In-story information
- Alter ego: Adam Orion Otto Orion
- Place of origin: Simballi
- Team affiliations: Legion of Super-Villains
- Abilities: Master hunter and tracker

= Hunter (comics) =

Hunter is the name of two supervillains appearing in media published by DC Comics, primarily as enemies of the Legion of Super-Heroes.

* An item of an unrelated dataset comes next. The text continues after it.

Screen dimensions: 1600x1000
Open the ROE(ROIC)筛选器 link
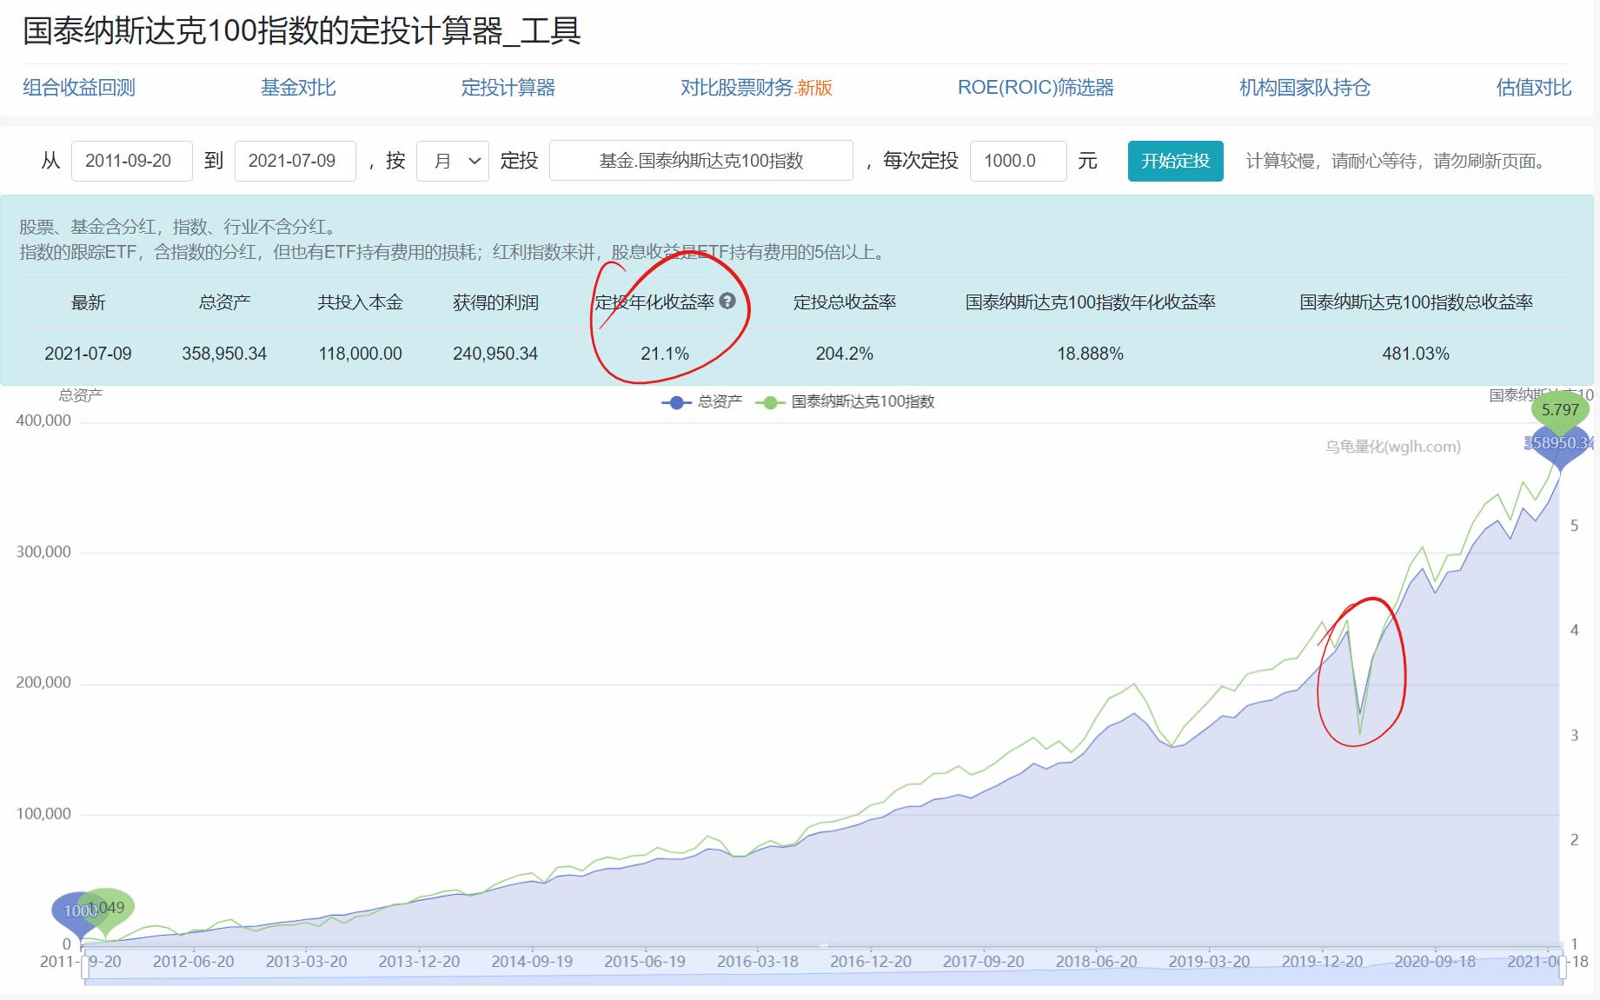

==Fictional character biographies==
===Otto Orion===
The first incarnation of Hunter debuted in Adventure Comics #358 (July 1967). Otto Orion is a master hunter on the planet Simballi who became the planet's sole ruler. Hoping to find new prey to hunt, Orion hunts the Legion of Super-Heroes, during which he is killed in battle.

===Adam Orion===
The second Hunter debuted in Superboy #199 (November 1973). Adam Orion is the son of Otto Orion. He blames the Legion for his father's death and intends to get revenge on them, but is stopped by Bouncing Boy. Some time later, he joins the expanded Legion of Super-Villains gathered by Nemesis Kid. In Final Crisis, Hunter appears as a member of Superman-Prime's Legion of Super-Villains.

==Powers and abilities==
Both incarnations of Hunter are master hunters and trackers.

==In other media==
The Adam Orion incarnation of Hunter appears in Legion of Super Heroes, voiced by Khary Payton. This version is an extortionist and assassin who masquerades as a superhero and member of the Light Speed Vanguard before being exposed.